*** Provided information Section Begins ***

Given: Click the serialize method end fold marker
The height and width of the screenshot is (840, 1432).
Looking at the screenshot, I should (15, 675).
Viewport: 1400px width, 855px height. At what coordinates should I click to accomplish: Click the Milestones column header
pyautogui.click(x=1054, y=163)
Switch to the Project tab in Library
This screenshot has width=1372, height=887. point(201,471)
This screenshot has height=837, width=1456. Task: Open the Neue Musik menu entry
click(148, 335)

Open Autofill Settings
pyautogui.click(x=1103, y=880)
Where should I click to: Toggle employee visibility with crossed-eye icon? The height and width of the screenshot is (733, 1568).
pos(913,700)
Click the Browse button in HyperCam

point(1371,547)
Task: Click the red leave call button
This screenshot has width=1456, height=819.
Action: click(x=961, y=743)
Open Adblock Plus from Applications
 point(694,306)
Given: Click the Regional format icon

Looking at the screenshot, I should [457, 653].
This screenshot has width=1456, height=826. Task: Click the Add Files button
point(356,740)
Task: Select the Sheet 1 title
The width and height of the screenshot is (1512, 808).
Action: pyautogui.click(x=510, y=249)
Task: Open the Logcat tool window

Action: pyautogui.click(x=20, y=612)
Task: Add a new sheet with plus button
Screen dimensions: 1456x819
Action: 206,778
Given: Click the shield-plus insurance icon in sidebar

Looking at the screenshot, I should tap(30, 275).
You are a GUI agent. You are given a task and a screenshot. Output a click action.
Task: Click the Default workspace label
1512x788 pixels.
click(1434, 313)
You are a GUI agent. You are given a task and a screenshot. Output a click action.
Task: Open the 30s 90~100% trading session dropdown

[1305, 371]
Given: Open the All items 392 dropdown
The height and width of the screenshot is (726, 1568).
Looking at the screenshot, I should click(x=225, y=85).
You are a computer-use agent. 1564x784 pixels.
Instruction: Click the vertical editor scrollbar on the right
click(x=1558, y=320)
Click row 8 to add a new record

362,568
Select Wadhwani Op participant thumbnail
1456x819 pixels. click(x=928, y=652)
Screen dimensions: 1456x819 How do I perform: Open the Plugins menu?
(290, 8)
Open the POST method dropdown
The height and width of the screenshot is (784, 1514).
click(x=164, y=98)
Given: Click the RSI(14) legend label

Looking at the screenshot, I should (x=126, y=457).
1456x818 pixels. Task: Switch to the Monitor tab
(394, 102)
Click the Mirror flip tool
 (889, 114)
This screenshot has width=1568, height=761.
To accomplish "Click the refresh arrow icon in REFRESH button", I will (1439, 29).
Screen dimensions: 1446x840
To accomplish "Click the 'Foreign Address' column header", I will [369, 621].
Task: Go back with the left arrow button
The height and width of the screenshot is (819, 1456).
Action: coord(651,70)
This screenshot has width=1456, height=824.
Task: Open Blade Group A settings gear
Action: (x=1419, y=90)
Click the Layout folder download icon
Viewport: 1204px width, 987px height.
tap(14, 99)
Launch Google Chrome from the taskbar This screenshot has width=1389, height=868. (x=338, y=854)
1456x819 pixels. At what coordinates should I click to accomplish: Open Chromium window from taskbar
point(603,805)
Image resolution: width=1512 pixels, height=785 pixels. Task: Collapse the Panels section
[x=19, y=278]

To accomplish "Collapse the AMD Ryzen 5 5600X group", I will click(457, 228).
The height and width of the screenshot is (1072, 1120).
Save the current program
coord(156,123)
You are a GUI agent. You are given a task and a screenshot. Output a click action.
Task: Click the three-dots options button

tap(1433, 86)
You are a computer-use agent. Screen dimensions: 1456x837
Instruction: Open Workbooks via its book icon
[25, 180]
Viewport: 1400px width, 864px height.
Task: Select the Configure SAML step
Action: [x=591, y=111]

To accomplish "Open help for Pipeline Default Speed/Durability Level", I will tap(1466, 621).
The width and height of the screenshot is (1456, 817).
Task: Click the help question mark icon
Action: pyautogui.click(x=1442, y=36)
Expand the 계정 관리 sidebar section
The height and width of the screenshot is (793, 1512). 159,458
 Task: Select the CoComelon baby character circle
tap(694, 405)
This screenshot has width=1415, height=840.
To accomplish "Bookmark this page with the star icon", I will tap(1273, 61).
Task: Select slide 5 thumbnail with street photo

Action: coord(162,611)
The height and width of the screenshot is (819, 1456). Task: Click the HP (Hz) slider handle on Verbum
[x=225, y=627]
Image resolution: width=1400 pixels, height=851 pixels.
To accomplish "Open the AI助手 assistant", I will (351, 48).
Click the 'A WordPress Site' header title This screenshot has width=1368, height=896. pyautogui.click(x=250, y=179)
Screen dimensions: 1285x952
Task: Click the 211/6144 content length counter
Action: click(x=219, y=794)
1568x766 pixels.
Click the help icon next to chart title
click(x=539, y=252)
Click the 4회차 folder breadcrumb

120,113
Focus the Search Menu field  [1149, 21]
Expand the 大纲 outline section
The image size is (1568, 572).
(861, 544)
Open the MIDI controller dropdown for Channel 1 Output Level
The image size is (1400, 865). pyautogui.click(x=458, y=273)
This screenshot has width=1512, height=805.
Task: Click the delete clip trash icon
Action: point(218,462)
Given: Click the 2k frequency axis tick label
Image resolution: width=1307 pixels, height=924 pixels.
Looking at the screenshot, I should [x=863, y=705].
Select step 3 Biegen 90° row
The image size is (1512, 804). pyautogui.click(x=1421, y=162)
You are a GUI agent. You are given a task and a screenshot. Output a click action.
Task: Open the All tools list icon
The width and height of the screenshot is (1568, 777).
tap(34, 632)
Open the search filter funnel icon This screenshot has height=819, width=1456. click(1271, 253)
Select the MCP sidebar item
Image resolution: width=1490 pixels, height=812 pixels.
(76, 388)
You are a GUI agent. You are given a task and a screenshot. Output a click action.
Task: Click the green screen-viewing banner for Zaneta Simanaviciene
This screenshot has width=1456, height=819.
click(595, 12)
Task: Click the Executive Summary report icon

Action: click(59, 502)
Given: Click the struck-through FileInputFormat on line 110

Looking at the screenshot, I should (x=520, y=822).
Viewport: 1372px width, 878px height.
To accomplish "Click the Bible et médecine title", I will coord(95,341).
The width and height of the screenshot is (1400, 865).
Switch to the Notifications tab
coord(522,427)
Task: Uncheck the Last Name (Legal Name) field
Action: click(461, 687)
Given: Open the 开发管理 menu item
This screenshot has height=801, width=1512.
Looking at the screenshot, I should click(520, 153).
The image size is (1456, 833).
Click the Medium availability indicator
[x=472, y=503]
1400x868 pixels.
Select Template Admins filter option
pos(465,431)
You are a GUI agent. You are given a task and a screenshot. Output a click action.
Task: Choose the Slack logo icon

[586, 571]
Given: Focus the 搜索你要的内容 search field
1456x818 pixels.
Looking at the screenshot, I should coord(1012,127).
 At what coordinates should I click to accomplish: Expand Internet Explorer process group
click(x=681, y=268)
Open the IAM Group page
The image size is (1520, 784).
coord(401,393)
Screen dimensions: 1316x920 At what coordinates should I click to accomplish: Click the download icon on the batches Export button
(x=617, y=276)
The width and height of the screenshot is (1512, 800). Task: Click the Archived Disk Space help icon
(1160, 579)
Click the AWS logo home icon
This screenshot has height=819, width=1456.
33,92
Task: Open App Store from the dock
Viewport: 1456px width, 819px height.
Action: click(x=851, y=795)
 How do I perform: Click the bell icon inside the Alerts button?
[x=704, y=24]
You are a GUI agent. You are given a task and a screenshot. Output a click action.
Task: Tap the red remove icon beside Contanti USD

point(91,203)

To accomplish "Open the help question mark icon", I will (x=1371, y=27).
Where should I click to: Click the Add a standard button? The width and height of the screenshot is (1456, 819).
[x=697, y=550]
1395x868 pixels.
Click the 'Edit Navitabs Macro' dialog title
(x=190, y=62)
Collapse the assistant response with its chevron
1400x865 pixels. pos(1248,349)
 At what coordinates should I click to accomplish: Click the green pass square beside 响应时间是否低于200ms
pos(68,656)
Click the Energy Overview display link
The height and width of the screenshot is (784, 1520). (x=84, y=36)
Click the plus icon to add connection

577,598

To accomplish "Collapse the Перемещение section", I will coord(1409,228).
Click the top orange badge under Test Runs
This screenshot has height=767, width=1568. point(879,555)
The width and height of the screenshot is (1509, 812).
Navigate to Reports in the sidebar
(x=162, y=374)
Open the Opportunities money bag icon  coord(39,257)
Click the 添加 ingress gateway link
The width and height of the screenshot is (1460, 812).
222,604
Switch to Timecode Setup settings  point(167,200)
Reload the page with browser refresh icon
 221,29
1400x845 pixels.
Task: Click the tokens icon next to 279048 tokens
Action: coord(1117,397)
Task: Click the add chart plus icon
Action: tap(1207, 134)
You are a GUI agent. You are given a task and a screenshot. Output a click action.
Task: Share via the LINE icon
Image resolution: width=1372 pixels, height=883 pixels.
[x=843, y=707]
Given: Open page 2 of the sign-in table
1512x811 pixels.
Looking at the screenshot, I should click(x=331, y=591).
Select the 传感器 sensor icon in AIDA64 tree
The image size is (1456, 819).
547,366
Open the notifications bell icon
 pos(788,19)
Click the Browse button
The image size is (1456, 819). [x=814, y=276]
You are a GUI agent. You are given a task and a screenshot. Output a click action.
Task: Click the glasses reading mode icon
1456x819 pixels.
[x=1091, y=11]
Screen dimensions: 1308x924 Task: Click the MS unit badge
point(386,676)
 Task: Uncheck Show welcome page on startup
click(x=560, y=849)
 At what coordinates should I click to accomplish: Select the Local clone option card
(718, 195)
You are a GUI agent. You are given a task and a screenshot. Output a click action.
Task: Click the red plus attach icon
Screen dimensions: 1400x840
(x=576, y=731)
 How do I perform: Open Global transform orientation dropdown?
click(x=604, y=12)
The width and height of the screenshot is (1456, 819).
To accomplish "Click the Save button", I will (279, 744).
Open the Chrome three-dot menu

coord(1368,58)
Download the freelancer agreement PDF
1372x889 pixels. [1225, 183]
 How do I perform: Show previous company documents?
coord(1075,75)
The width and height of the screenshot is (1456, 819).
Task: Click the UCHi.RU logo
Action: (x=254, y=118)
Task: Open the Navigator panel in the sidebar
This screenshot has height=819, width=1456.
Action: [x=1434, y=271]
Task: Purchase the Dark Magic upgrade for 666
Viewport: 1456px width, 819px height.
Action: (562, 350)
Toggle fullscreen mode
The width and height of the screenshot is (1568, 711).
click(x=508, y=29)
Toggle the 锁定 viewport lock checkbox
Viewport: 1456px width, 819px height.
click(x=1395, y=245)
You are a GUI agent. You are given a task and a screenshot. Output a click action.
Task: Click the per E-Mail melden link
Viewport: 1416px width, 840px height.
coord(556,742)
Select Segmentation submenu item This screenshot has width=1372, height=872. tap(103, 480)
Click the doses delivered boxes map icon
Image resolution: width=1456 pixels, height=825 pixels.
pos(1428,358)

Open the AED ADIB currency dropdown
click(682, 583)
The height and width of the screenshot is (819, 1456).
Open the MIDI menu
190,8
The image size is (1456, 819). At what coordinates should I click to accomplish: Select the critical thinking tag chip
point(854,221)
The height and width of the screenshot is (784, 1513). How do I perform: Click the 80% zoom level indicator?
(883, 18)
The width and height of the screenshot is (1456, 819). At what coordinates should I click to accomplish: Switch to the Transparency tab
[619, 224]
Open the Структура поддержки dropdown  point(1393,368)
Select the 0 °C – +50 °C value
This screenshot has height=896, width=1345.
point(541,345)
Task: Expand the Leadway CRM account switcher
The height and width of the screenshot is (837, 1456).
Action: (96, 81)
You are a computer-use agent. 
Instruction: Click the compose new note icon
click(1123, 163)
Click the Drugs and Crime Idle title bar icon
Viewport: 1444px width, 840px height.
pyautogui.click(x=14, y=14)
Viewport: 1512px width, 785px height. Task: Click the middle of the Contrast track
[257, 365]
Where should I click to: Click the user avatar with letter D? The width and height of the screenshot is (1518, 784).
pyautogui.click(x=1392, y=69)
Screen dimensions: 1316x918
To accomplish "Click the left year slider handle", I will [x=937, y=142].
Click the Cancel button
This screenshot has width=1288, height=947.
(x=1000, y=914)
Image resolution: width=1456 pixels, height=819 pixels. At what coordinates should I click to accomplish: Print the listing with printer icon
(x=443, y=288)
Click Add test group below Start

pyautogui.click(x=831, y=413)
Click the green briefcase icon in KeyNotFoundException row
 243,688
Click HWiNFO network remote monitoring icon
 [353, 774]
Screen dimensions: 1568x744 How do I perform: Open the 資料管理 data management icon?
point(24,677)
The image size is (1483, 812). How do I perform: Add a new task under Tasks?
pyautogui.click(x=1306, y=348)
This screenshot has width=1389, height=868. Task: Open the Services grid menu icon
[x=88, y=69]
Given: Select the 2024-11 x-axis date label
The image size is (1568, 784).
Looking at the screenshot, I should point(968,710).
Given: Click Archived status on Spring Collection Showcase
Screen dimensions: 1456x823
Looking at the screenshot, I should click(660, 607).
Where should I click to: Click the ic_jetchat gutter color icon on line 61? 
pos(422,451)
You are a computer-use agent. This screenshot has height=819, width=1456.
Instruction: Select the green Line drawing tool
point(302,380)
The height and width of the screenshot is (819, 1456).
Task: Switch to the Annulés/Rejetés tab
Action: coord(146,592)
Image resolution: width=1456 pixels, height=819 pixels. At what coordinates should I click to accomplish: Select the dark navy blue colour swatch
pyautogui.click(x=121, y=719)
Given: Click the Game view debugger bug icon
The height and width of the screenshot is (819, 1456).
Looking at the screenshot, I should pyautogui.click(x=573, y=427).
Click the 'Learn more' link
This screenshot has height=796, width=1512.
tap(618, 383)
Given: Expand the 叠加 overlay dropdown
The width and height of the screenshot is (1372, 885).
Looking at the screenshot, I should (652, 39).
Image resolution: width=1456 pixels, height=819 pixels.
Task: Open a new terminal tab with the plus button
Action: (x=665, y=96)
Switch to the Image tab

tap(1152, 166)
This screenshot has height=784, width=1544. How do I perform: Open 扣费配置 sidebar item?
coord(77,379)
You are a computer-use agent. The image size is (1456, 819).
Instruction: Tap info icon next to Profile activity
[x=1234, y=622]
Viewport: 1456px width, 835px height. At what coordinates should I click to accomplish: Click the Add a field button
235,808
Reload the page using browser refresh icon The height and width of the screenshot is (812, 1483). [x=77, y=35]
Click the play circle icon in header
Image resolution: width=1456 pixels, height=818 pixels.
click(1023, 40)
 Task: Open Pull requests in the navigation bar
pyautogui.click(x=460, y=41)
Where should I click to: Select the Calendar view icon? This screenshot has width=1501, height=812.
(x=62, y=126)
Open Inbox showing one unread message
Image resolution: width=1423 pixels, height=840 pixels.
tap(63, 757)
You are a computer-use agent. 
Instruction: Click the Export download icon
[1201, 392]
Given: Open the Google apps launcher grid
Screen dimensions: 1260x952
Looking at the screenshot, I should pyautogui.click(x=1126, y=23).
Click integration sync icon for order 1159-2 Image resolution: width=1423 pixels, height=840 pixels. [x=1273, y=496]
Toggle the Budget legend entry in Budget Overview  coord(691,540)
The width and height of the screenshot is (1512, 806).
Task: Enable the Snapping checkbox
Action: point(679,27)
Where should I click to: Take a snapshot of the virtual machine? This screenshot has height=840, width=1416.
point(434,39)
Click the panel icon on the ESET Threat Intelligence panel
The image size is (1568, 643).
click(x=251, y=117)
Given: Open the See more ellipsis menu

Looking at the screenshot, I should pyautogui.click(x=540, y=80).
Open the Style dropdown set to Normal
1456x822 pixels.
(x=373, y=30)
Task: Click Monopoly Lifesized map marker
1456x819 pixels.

*** Provided information Section Ends ***

● **The problem**: Set down exactly what runs from the line containing "Given: Open the Google apps launcher grid" through the last line above, both lines included.

● **Exercise solution**:
Given: Open the Google apps launcher grid
Screen dimensions: 1260x952
Looking at the screenshot, I should pyautogui.click(x=1126, y=23).
Click integration sync icon for order 1159-2 Image resolution: width=1423 pixels, height=840 pixels. [x=1273, y=496]
Toggle the Budget legend entry in Budget Overview  coord(691,540)
The width and height of the screenshot is (1512, 806).
Task: Enable the Snapping checkbox
Action: point(679,27)
Where should I click to: Take a snapshot of the virtual machine? This screenshot has height=840, width=1416.
point(434,39)
Click the panel icon on the ESET Threat Intelligence panel
The image size is (1568, 643).
click(x=251, y=117)
Given: Open the See more ellipsis menu

Looking at the screenshot, I should pyautogui.click(x=540, y=80).
Open the Style dropdown set to Normal
1456x822 pixels.
(x=373, y=30)
Task: Click Monopoly Lifesized map marker
1456x819 pixels.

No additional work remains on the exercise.